Eva levantó una ceja. Se dirigió a la puerta de entrada y cogió el pesado perchero de madera maciza. La sonrisa irónica de Victoria se borró de un plumazo cuando Eva agarró el perchero en posición horizontal, debajo de su brazo derecho como un guerrero templario armado con lanza, y corrió hacia la terraza, directa a la puerta de cristal. Justo antes de que el perchero llegara a la altura de la puerta, Victoria gritó:
—¡No! ¡Demian! ¡La tiene Demian, la tiene Demian!
Eva paró en seco, a apenas quince centímetros del cristal.
—Sí, sí, anoche te la robé, pero se la llevé a Demian. Tienes que creerme. Te lo prometo.
Después de un silencio, Eva añadió:
—¿Por qué iba a querer Demian robarme la libreta? Si la quisiera me la habría pedido.
—No lo sé. Creo que los nombres que hay en ella también le perjudican. Yo sólo me limité a hacer lo que él me pidió, me dijo que la libreta no estaba en buenas manos contigo.
Eva respiraba con ansiedad, casi hiperventilando, la mirada fija en los ojos de Victoria, sintiendo su miedo. Estaba casi segura de que no le mentía, y eso la confundía aún más.
Soltó el perchero, que cayó pesadamente al suelo. Echó el cerrojo de la puerta de cristal desde dentro, dejando a Victoria encerrada en la terraza, semidesnuda con la toalla que apenas le tapaba medio cuerpo, y salió de la casa ignorando sus gritos.
Una vez en su piso, sentada en la cama, Eva llamó a Demian. Tal y como esperaba, éste no contestó. Volvió a llamar. Sin suerte. Ante esta situación se le ocurrió ir a su casa para que le explicara qué estaba pasando. En ese momento ni siquiera sabía por qué Demian tenía la libreta. «Los nombres que hay en ella también le perjudican», había dicho Victoria.
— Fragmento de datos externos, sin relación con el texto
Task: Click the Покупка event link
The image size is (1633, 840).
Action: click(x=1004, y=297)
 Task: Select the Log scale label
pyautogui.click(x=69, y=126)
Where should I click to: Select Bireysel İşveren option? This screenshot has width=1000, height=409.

Pero eso no era posible. ¿O sí…? En realidad, ni siquiera estaba segura de qué nombres figuraban; todo fue idea de Demian, dar un gran golpe para volver a la acción, robar esa misteriosa libreta y chantajear a los que aparecían en ella. Pero no sabía qué poder tenía ese montón de papeles.
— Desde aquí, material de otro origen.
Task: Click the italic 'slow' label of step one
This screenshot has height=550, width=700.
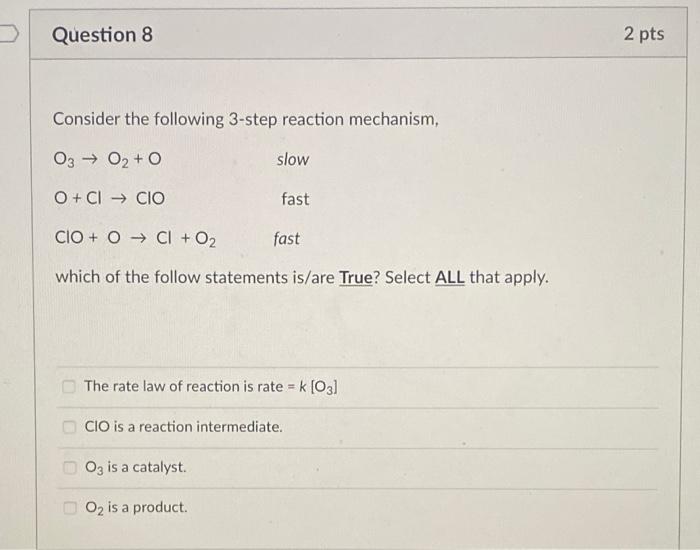Action: click(x=293, y=159)
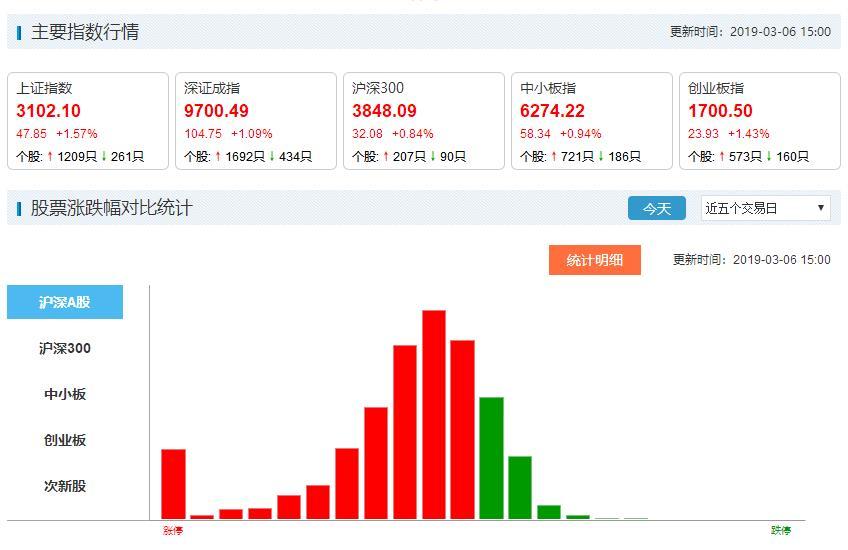The width and height of the screenshot is (848, 550).
Task: Click the green down arrow in the 创业板指 card
Action: [768, 157]
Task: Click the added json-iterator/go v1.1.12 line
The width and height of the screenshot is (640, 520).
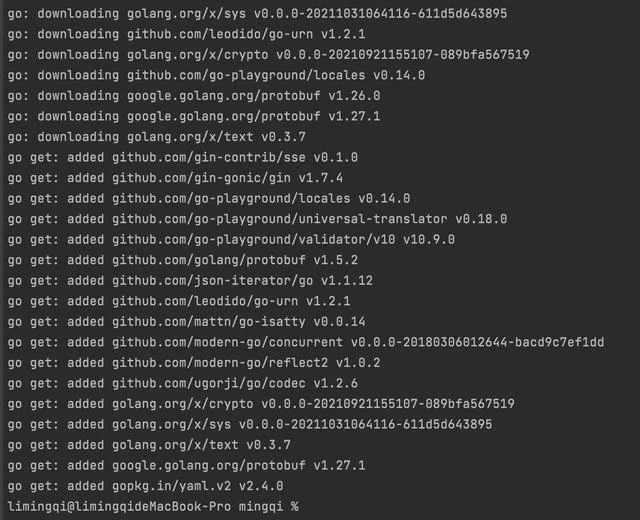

Entonces Eva se levantó de un salto y corrió hasta la casa de Demian. Diez minutos después había recorrido los tres kilómetros que separaban sus domicilios y, asfixiada, la boca seca y con una profunda presión en el pecho, entró en el portal. Subió los escalones despacio, recuperando el aliento para no hiperventilar cuando se encarara con Demian. Llegó hasta la tercera planta y, ya más relajada, respirando hondo, llamó con los nudillos a la puerta. Al no recibir respuesta volvió a llamar, esta vez con más fuerza, y la puerta, que estaba entrecerrada, cedió. Tras unos segundos inmóvil, la empujó levemente y la abrió del todo. La casa estaba en penumbra. Apenas veía nada con la ayuda de la luz tenue que entraba por las aberturas de las cortinas corridas.
—¿Demian? —llamó. Avanzó unos pasos más—. La puerta estaba abierta.
Se dirigió hacia la ventana y descorrió una cortina para que entrara más luz.
—¿Demian? —llamó de nuevo, más alto.
Cuando se dirigía con recelo al pasillo, que permanecía en la más absoluta oscuridad, vio detrás de la mesa, junto al sofá, el cuerpo inmóvil de Demian, con la cabeza sobre un charco de su propia sangre. No fue capaz ni de soltar un grito ahogado. Tampoco le dio tiempo a girarse al oír un ruido en el pasillo, cuando de la oscuridad salió una figura que la golpeó en la cabeza y la hizo caer inconsciente.